Post written by Jason Dablow
Blue Green deployment (or Red/Black, A/B) is a deployment methodology to eliminate downtime from your workloads by bringing up a parallel production environment and implementing required changes before moving the traffic from one group to another. It is an effective technique to minimize risk in application changes ensuring you have appropriate time to test while your users are unaffected and being handled as normal. There are also security events which can be handled similarly.
Let’s take a closer look at some specifics and scenarios.
In this figure, we have a set of EC2 instances running behind an elastic load balancer in production and labeled as Blue. These instances could be running a number of different services including but not limited to LAMP stack or application logic.
Next, we’ll bring up a parallel architecture that mirrors the blue workloads. These instances could be in a separate region, availability zone, or subnet. You might even place them in the exact same location with an enumerated version in the tags or separate it by using a different naming convention.
However, you decide to bring up the parallel environment, your next goal will be to apply the change on the green side while blue is still handing production. This change could be new application logic or patch, an operating system hotfix, anything that could cause an outage to your customers that would require testing.
After the change has been made, it’s important to test all aspects of the instance to ensure proper functionality. Since these are about to go into production and the whole purpose of this technique is to eliminate downtime, testing is the most critical stage.

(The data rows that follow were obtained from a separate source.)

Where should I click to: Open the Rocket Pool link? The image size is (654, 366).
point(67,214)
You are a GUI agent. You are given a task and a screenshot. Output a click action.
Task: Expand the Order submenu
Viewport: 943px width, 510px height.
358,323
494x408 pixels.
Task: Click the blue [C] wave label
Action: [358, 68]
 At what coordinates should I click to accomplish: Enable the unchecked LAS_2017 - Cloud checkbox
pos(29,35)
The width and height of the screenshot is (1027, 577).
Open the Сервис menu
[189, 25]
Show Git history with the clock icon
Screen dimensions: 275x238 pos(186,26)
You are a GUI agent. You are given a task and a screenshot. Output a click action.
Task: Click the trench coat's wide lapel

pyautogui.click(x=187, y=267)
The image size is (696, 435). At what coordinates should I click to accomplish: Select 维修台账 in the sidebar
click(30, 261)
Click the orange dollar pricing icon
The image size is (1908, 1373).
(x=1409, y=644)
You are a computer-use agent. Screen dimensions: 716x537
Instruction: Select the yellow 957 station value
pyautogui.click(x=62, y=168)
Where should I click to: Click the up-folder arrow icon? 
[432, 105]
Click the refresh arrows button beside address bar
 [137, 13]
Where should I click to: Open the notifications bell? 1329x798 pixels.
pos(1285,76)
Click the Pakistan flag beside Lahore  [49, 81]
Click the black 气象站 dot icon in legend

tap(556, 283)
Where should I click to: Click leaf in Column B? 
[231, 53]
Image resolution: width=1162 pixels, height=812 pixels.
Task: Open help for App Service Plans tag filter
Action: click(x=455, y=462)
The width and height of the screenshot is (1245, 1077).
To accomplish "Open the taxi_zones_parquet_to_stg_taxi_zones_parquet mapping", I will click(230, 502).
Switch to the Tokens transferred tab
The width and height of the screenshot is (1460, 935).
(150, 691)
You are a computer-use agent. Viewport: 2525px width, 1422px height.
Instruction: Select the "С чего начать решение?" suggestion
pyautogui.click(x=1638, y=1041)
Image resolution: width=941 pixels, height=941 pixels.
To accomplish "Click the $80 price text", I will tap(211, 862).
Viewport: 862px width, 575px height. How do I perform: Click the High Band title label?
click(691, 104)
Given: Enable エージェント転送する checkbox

Finally, when you complete your testing, you will promote the green side to production. At this stage, you’ll want to also start draining the connections from the blue side so they end gracefully, so all traffic will eventually only go to the green, now production, side. Elastic Load Balancers in AWS do support a feature called, “Connection Draining” which will complete all in-flight requests to an instance before they are removed from the connection pool.
Once the connections are drained from the blue instances, they should be terminated and removed from your inventory since they are no longer needed. Now, with green as your new productions, new AMIs, either dynamically or static, can be spawned from these new instances into your blue side for additional changes, testing, and promotion to production. As you move back and forth with this code deployment and application development, you can minimize the impact to your users to hopefully zero.
From a security perspective, this also allows you to buy yourself time during a breach or attack. By bringing up a parallel environment, you can test new firewall or intrusion prevention rules, pull in a new security hotfix, or even just remove an attackers footing in the existing instances causing them to start their attack over.
You could also use techniques like quarantining instances into a locked down security group to run forensic analysis on or switching over the deployments automatically in the case of a malware or other alert from your security tool.
The ability to swap back and forth between parallel production environments allows you to deal with many situations since it effectively makes compute disposable. If you can move your workloads seamlessly without loss of user connectivity, it gives your environment resiliency and flexibility to respond to any situation (hopefully automatically).